Aim of the exercise: Reproduce all of the entries character for character, while leaving out any pictures they contain.

[Saved data entries]
....
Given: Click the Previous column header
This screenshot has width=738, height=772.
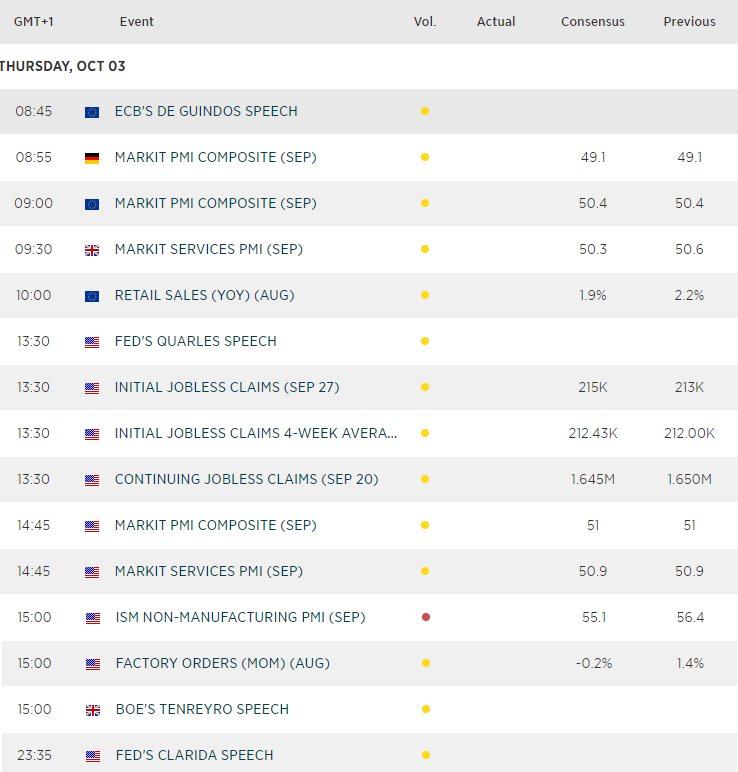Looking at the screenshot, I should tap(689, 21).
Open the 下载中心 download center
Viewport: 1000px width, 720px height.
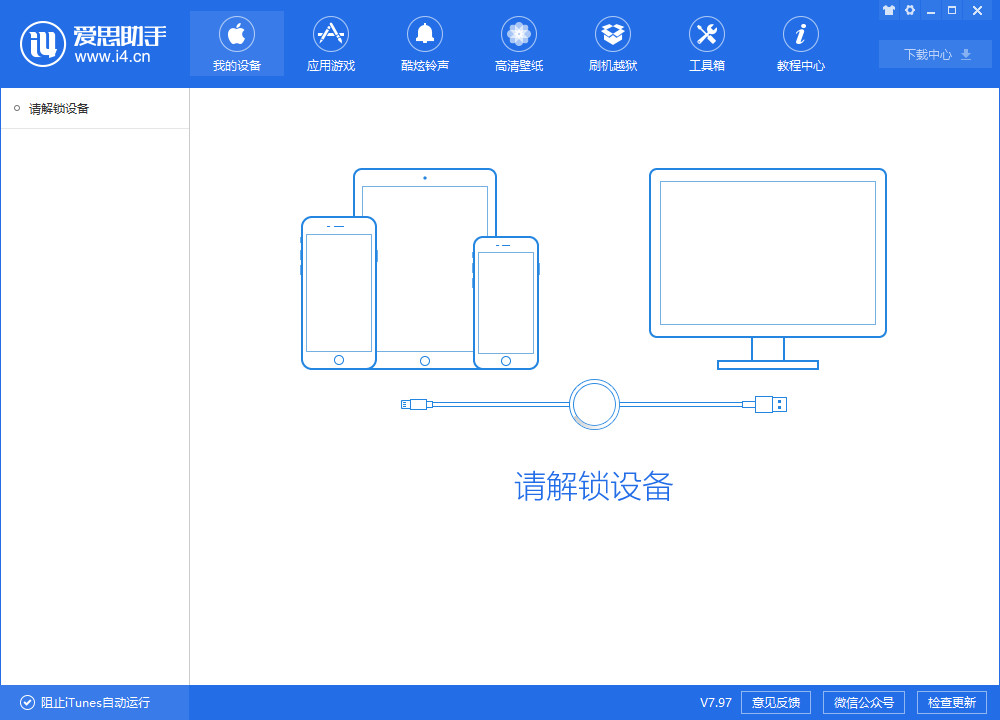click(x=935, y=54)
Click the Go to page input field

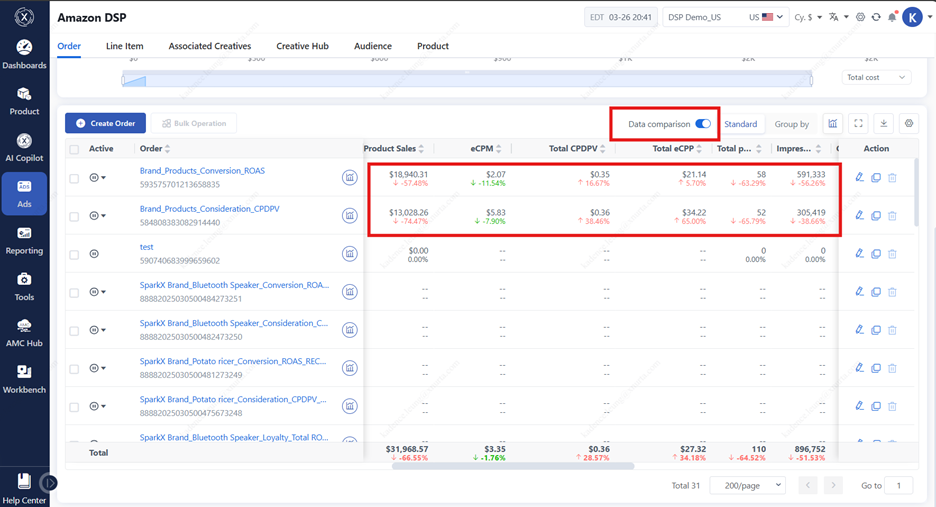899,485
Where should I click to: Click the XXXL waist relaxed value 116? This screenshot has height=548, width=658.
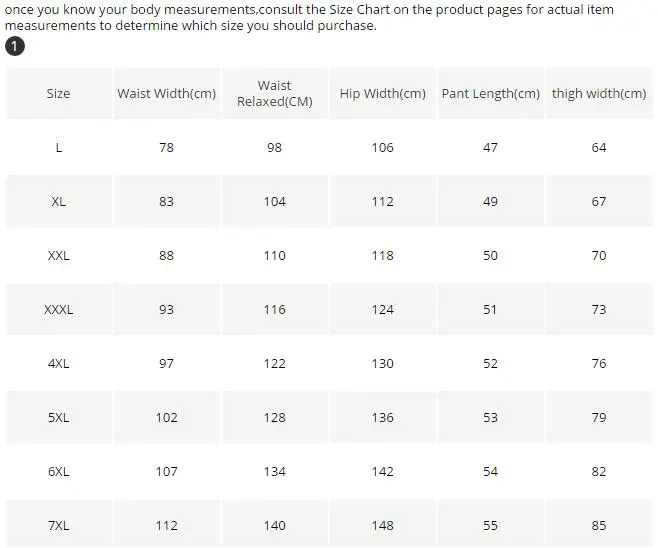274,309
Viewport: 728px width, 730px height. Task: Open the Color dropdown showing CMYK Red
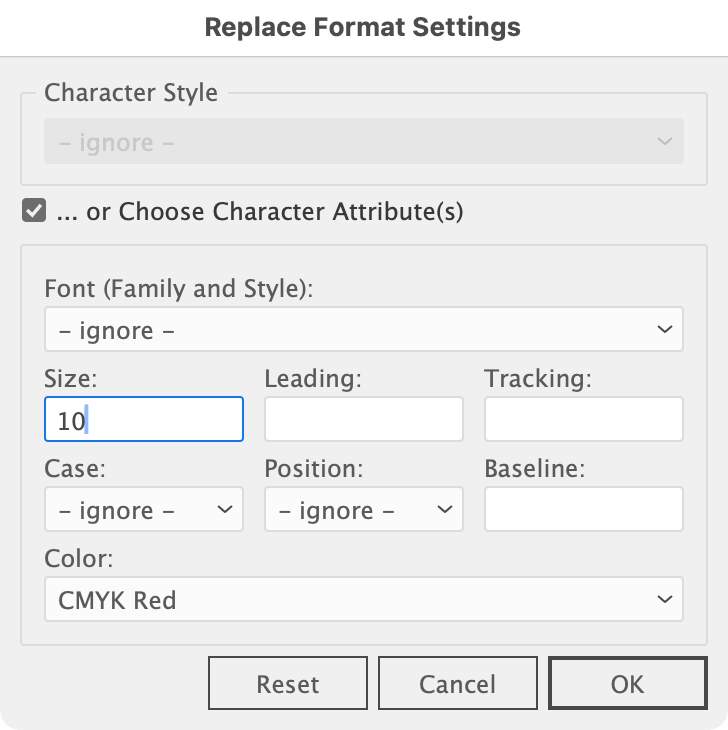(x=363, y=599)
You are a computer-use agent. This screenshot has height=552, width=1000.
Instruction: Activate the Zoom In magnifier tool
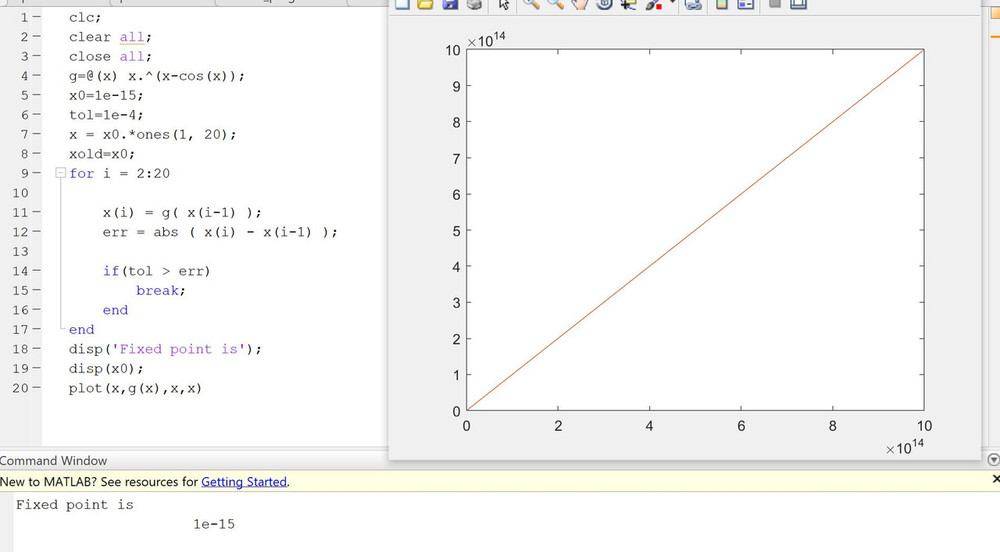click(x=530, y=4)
....
Solution below:
Given: Click the Previous column header
This screenshot has width=738, height=772.
Looking at the screenshot, I should tap(689, 21).
Open the 下载中心 download center
Viewport: 1000px width, 720px height.
click(x=935, y=54)
Click the Go to page input field

899,485
Where should I click to: Click the XXXL waist relaxed value 116? This screenshot has height=548, width=658.
274,309
Viewport: 728px width, 730px height. Task: Open the Color dropdown showing CMYK Red
(x=363, y=599)
You are a computer-use agent. This screenshot has height=552, width=1000.
Instruction: Activate the Zoom In magnifier tool
click(x=530, y=4)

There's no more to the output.